In the early days of the new EU-UK trading relationship, unfortunately headlines are more crisis related than opportunity focused, but this is not surprising either considering the teething problems with implementing the Trade and Cooperation Agreement (TCA). The TCA was concluded in record time for a trade agreement of this scale with the result being a “Hard Brexit”, and as such, many supply-chain impacts will emerge in the years ahead due to the necessary customs obligations, treatment of VAT, regulatory divergence, lack of mutual recognition of (some) qualifications etc. As Ian Wright, the head of the UK Food and Drink Federation told the House of Commons Future Relationship Committee recently, “unless the [TCA] deal changes in some material way we’re going to see the re-engineering of almost all the EU-UK and GB-NI supply chains over the next 6-9 months.”
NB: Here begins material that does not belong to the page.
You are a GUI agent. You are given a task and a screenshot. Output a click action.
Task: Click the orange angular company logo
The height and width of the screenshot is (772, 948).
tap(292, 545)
So in the midst of this crisis, what great opportunities lie ahead? Arvo have identified the following 5 categories of opportunity presented by the UK’s departure from the EU;

1. Supply Chain Changes
New border administration processes surrounding UK Trade and the complex “originating” requirements for preferential tariff treatment is causing many delays on shipments to, from and through the UK. Opportunities have immediately emerged for supply chains which can bypass the UK, particularly those that depended on the UK Landbridge in the past.

Early indicators are that there will be some GB suppliers unable or unwilling to supply goods to the island of Ireland in the short-term, which presents opportunities for local competitors. This opportunity exists in the UK also, where local suppliers may emerge as more competitive, depending on their respective supply chains. This opportunity is acutely present in Northern Ireland, whereby under the Protocol sourcing from the EU has less friction than GB trade purchases, triggering supply opportunities to NI for many EU businesses.
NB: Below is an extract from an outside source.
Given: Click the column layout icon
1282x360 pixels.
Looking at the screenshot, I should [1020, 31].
Longer term opportunities have already taken place since 2016 and will continue in future, where commited UK companies to the EU market, have already invested in permanent offices and made job announcements in Ireland, France, Germany, Holland, Belgium etc, as a direct result of Brexit. The converse opportunity has emerged in the UK also where some EU businesses will require a local presence to continue operating in the UK, within the future regulatory regimes.

Similarly, many opportunities will exist for businesses that can re-engineer their supply-chains to benefit from zero duties, by ensuring the TCA “Rules of Origin” are respected. The days are limited for low value agents and distributors serving ‘UK and Ireland’, with significant opportunities for those willing to invest in alternative supply-chain arrangements. This opportunity extends through the supply chain to manufacturers willing to invest in new locations to ensure “substantial transformation” takes place in the designated market.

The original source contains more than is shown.